In its Complaint, the Debtor did not mention, let alone specifically object to, the proof of claim, which it later amended, filed by the IRS for FICA and FUTA taxes. Accordingly, with respect to the oblique reference to an objection to the proof of claim, the Debtor's Complaint must be dismissed under Twombly and Iqbal.
In view of the foregoing, the Court shall enter an order dismissing the Debtor's Complaint to the extent it seeks a determination of taxes for which it is not liable for lack of subject matter jurisdiction.
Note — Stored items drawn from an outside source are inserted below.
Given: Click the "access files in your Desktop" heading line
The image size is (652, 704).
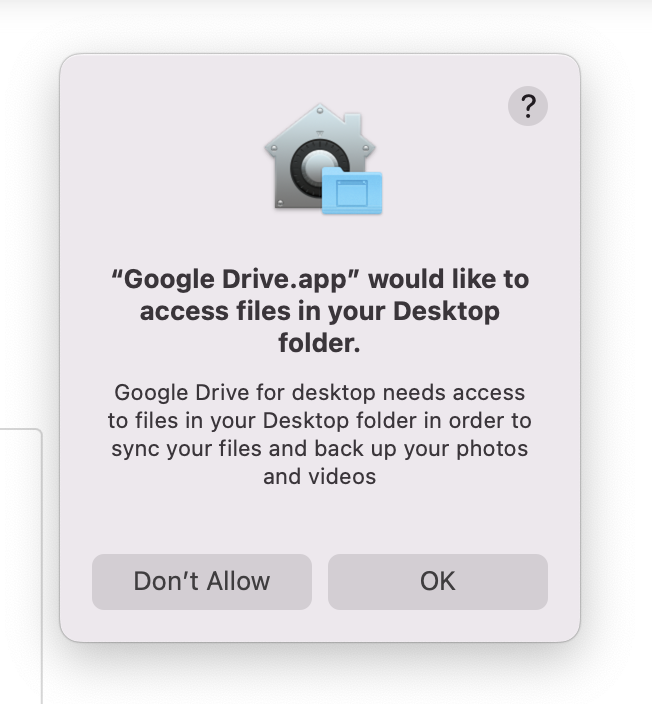Looking at the screenshot, I should [320, 311].
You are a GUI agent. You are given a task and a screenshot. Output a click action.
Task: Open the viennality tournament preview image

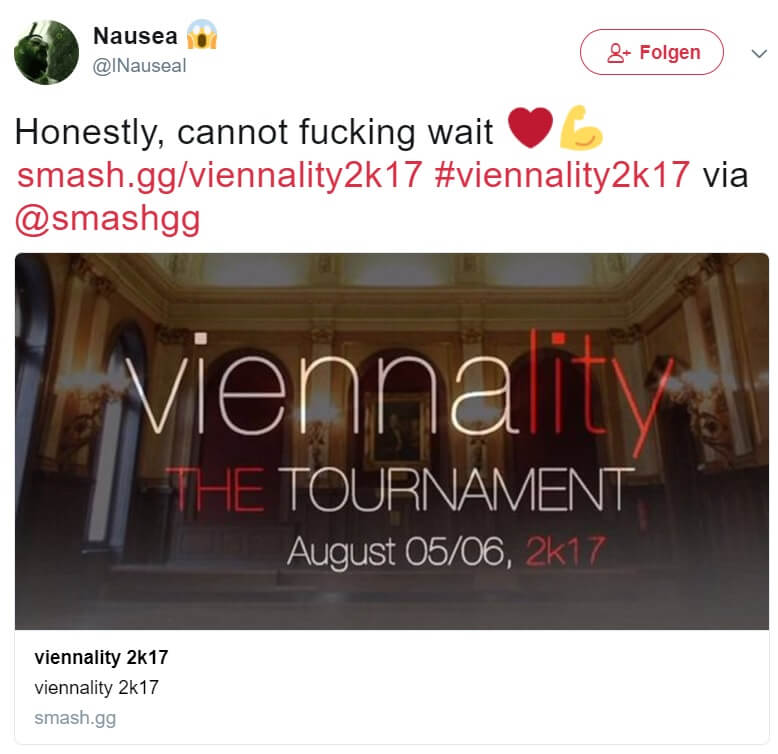(x=392, y=441)
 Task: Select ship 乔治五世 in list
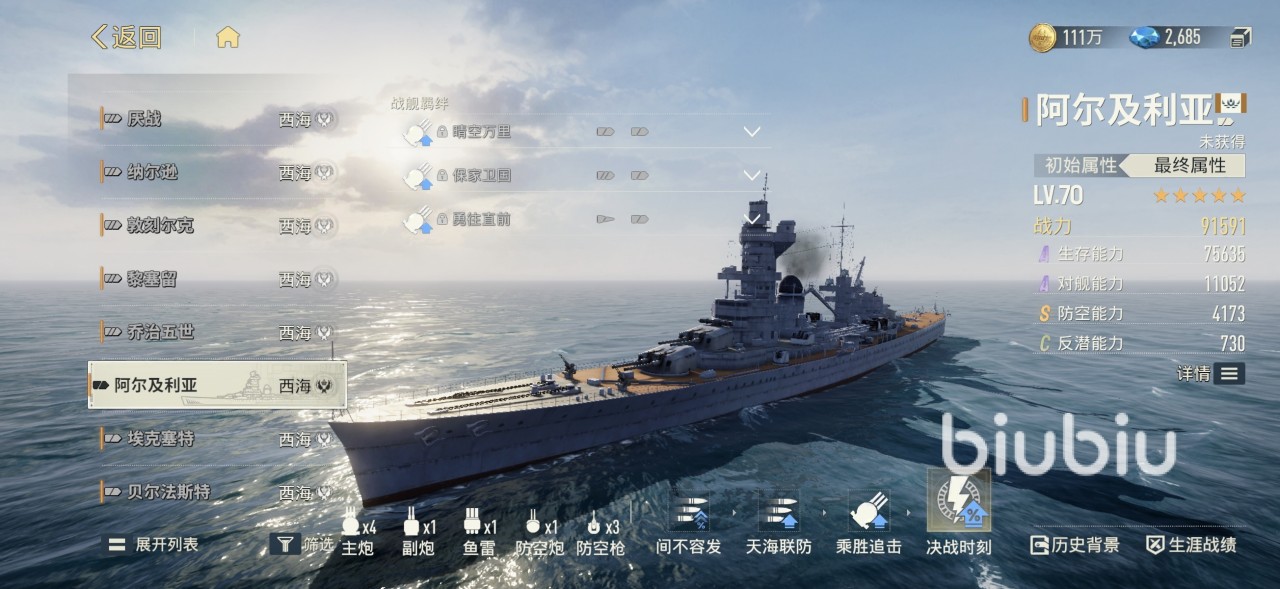(x=217, y=332)
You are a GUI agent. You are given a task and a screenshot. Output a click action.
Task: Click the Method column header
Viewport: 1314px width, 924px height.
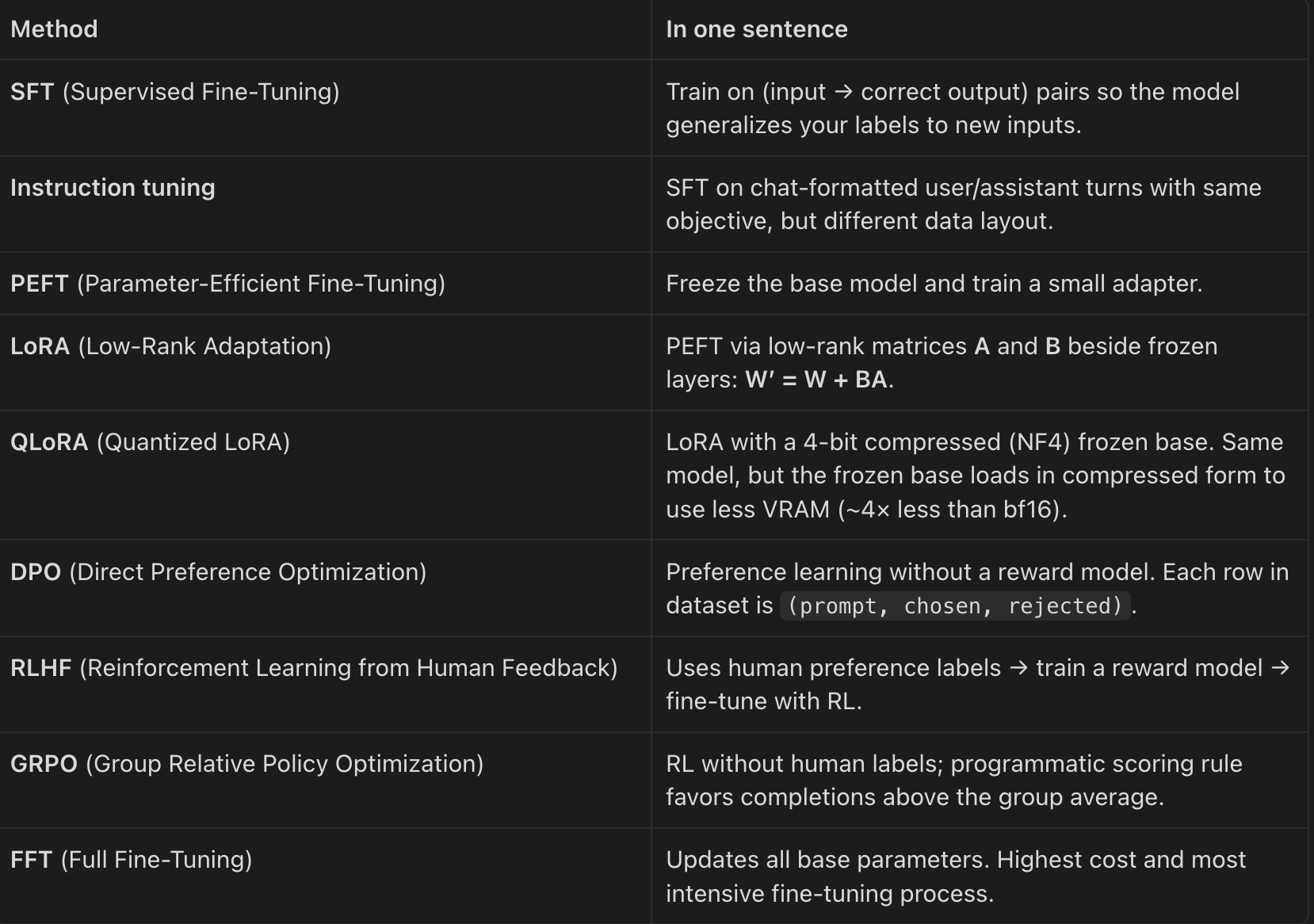(54, 29)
Dismissal is without prejudices to whatever rights the Debtor's "partners" may have to resolve the dispute with the IRS in the appropriate forum.
To the extent, the Debtor is objecting to the IRS's proof of claim, as amended, for which there is no dispute the Debtor is liable, the Court shall enter an order dismissing the Complaint without prejudice for failure to state a claim upon which relief can be granted.